Saturday, July 01, 2017
The ruby's name comes from the Latin word “ruber”, which means red. This name is apt considering the ruby's gorgeous primary hue of deep and rich reds. Along with the gem's primary hue, secondary hues such as orange, pink, and purple can occur. Purple is the best secondary hue to occur because it intensifies the ruby's primary red hue, therefore increasing the gem's value.
The rich red color of rubies has always been associated with fire, and therefore, power. The ruby was believed to be the favorite gem of the Ancient Egyptian goddess of war, and ruby rings were worn by Egyptian warriors. The elite of in Victorian England and America proudly donned ruby necklaces and ruby earrings in an effort to display their perceived importance.

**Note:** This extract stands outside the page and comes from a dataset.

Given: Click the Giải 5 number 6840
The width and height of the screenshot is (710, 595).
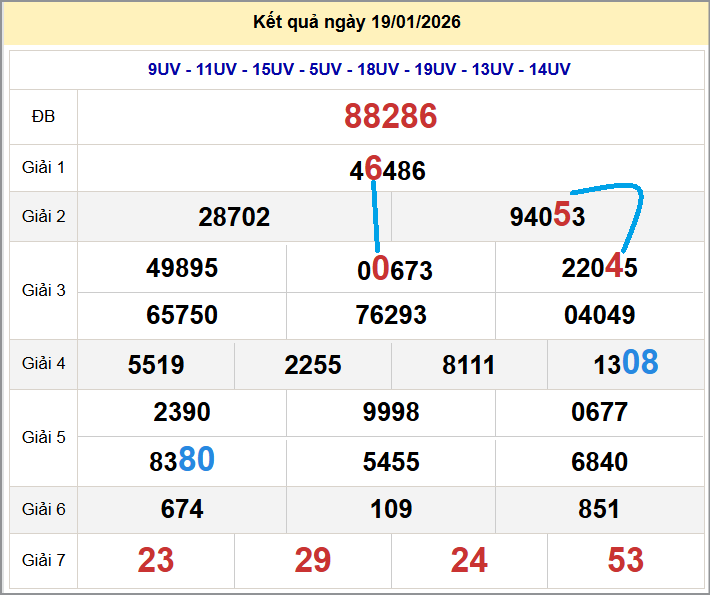Looking at the screenshot, I should pos(600,461).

Even the birthstone poem talks of the ruby's power, stating that those who wear ruby jewelry are “exempt and free/From love's doubts and anxiety”.
While rubies have long been associated with power, they look less than powerful when they are first mined. Rubies naturally occur with a number of flaws and treatments for these flaws have been developed over the years. For blemishes which may occur in the ruby, the gem is heated, which then removes the blemishes. Heating also intensifies visibility of the stone's asterism, or star-like shapes which can be seen within the stone when the stone is passed through a single light source. This treatment also intensifies the ruby's primary red hue. Along with blemishes, fissures may also be present. To treat these, the stone is again heated and melted glass is inserted into the fissures. These treatments increase the ruby's value and are used on almost every ruby in preparation to be sold.